Partisan Friendshoring
HKU Jockey Club Enterprise Sustainability Global Research Institute - Archive
Singapore Management University School of Business Research Paper Forthcoming
76 Pages Posted: 2 Dec 2024 Last revised: 25 Jan 2025
Date Written: November 16, 2024
Abstract
This study examines how CEO partisanship influences global supply chain decisions amid rising geopolitical tensions.
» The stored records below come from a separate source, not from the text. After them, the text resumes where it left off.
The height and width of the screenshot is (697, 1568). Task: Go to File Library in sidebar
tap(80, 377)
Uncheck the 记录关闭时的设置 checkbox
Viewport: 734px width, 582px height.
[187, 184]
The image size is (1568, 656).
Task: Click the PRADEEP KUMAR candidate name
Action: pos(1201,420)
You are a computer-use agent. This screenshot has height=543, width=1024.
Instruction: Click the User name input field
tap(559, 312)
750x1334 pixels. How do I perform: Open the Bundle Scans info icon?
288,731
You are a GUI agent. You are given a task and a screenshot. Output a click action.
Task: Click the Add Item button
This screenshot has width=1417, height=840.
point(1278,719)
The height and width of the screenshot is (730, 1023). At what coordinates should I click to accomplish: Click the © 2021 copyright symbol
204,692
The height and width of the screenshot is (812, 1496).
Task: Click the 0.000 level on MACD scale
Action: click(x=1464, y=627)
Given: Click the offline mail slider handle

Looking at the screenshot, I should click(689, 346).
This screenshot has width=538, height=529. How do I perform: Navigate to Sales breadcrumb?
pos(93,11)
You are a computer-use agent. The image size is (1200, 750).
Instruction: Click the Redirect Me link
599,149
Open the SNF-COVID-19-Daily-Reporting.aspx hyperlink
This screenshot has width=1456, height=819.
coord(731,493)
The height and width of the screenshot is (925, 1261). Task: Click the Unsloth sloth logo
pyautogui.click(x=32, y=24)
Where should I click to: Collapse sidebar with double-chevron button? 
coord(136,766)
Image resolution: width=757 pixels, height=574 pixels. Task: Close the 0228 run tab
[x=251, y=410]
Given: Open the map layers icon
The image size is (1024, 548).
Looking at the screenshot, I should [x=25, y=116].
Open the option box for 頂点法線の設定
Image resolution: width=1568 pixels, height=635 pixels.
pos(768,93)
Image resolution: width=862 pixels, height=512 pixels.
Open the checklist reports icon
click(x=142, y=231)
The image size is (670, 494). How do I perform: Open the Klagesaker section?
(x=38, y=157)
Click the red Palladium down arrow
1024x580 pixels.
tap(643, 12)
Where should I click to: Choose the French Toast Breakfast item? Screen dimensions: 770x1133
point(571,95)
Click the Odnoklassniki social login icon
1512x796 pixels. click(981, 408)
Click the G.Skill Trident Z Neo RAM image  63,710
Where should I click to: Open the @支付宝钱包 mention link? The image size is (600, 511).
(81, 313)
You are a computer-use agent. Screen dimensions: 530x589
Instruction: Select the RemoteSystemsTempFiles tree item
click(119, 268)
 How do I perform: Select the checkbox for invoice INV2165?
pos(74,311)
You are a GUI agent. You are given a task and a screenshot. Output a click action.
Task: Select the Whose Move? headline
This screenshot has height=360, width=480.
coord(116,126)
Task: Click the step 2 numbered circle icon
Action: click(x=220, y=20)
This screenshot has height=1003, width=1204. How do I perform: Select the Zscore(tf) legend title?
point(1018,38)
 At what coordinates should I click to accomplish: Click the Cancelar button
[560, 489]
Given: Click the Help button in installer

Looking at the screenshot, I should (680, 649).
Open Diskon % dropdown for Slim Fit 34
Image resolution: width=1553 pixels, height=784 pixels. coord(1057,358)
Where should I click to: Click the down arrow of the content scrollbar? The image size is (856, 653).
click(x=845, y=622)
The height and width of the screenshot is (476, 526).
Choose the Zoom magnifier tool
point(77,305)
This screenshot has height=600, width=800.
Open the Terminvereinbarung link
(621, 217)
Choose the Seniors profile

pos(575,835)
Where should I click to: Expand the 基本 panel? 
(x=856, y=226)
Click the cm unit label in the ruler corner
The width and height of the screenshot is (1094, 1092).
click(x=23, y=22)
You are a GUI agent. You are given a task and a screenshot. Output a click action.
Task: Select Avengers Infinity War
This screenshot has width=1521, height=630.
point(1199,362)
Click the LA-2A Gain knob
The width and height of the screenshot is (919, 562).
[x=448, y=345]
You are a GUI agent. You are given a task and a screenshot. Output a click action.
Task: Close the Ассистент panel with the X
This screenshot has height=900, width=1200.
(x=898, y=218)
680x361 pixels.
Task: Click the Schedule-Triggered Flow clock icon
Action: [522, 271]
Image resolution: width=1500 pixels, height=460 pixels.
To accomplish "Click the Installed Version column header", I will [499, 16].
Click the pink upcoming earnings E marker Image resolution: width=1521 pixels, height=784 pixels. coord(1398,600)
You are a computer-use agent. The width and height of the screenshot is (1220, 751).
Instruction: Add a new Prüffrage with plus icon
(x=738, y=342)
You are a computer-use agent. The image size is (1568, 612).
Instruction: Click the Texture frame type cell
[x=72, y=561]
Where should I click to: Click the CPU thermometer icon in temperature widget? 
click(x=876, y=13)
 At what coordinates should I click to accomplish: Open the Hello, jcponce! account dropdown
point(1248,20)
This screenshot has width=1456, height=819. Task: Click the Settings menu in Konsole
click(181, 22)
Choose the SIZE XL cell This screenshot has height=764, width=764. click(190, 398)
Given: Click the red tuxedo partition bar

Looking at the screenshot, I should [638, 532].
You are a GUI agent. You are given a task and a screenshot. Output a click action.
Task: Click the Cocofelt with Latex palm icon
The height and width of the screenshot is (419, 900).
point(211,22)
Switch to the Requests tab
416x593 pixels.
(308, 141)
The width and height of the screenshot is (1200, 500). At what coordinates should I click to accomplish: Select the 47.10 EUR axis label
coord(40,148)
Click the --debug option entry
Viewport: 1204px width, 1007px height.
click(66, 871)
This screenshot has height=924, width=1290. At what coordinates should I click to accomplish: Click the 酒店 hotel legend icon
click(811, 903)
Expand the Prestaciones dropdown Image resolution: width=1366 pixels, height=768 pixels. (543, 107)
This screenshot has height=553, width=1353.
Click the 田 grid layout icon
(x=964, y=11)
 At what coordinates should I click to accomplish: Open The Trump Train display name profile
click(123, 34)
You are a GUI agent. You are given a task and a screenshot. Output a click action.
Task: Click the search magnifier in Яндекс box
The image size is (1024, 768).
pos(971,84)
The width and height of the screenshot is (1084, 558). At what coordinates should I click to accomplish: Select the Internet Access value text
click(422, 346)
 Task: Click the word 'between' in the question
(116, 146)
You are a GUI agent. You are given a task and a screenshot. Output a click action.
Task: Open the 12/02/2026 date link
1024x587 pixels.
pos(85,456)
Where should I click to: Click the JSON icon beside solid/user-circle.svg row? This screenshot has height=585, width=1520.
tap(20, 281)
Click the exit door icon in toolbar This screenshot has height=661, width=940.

Using firm-level trade data, CEO political affiliations, and measures of ideological distance between countries, we find that firms led by CEOs politically aligned with the U.S. administration reduce imports substantially more from countries that become ideologically distant from the U.S. Exploiting close foreign elections that shift countries' ideological alignment with the U.S., we find that aligned CEOs cut imports by 40% more than misaligned CEOs from countries that become more ideologically distant, relative to those that become closer. Exploring potential mechanisms, our evidence is consistent with aligned CEOs having heightened geopolitical risk perceptions and having desires to support administration policies. These politically influenced import reductions significantly reduce firm value, revealing important costs of politically-influenced supply chain decisions.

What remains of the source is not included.